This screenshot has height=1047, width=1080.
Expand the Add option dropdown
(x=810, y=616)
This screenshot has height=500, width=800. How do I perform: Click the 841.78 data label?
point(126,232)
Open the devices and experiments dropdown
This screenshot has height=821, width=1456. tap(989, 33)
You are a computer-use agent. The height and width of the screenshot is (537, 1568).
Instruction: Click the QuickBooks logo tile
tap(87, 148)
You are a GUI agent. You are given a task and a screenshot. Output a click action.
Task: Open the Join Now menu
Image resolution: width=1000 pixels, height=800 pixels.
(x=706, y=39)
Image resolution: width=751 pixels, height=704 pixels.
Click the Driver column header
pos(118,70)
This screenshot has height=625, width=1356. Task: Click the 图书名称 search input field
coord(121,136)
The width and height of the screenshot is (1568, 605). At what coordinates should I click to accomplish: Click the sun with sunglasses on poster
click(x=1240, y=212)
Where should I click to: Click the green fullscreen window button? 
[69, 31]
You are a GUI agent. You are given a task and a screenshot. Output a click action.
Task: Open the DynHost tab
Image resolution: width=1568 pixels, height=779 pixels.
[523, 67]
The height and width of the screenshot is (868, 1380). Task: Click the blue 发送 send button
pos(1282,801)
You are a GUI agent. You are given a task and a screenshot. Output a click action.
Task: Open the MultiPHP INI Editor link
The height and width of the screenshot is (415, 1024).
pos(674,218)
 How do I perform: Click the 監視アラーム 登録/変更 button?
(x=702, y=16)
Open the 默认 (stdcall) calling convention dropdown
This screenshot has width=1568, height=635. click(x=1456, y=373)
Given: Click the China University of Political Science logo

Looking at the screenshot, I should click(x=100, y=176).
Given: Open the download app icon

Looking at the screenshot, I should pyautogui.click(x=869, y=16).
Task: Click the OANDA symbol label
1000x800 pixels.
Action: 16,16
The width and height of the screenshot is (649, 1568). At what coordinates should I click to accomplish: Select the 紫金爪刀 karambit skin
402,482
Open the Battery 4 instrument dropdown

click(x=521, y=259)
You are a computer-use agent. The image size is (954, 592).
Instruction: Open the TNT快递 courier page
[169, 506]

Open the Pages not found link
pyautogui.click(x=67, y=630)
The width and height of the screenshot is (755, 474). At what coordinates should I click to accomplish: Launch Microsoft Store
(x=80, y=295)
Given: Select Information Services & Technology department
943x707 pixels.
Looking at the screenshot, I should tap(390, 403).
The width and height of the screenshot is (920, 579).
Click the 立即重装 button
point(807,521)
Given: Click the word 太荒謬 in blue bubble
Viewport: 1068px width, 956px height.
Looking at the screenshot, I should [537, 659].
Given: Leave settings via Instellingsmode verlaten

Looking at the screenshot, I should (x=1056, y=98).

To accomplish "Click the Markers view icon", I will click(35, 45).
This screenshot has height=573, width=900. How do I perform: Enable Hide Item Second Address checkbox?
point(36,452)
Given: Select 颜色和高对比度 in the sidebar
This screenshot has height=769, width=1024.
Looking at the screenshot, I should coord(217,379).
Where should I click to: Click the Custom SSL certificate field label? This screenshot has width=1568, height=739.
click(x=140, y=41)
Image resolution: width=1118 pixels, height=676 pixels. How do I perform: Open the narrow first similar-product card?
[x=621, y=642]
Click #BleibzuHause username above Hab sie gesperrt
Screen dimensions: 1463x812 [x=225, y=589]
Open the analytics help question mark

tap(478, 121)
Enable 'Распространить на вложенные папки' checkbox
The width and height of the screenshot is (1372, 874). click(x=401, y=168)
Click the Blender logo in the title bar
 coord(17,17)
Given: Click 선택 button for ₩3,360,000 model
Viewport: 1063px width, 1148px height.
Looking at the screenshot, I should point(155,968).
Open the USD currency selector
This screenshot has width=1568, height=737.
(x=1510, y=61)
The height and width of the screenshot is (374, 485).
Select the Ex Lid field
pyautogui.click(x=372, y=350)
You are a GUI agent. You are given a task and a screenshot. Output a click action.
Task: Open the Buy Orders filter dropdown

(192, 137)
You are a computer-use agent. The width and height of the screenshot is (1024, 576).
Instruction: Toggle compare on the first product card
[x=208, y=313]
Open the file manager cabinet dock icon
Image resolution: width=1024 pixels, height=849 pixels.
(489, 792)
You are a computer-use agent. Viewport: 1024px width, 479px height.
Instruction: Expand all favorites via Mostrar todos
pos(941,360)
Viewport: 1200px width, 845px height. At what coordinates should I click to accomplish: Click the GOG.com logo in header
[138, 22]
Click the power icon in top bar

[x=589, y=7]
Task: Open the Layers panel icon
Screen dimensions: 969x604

- - - - -

## What is being asked
If a line in the entries includes the word "computer", copy that line out.

## Task solution
You are a computer-use agent. The height and width of the screenshot is (537, 1568).
You are a computer-use agent. The image size is (954, 592).
You are a computer-use agent. The width and height of the screenshot is (1024, 576).
You are a computer-use agent. Viewport: 1024px width, 479px height.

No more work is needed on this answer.